** Data under study follows **

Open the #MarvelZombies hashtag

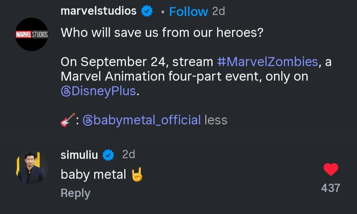pyautogui.click(x=267, y=62)
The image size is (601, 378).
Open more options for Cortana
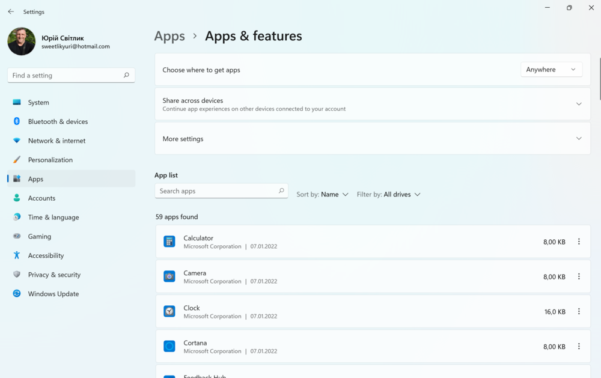[x=579, y=346]
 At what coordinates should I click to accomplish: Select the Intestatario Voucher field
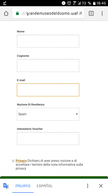(x=48, y=139)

** End of Data under study **

• _Problem to solve_
Once you find the line containing "At what coordinates", transcribe it and each line after it to the end of the records exactly, and leave out the pictures.

• _Answer_
 At what coordinates should I click to accomplish: Select the Intestatario Voucher field
(x=48, y=139)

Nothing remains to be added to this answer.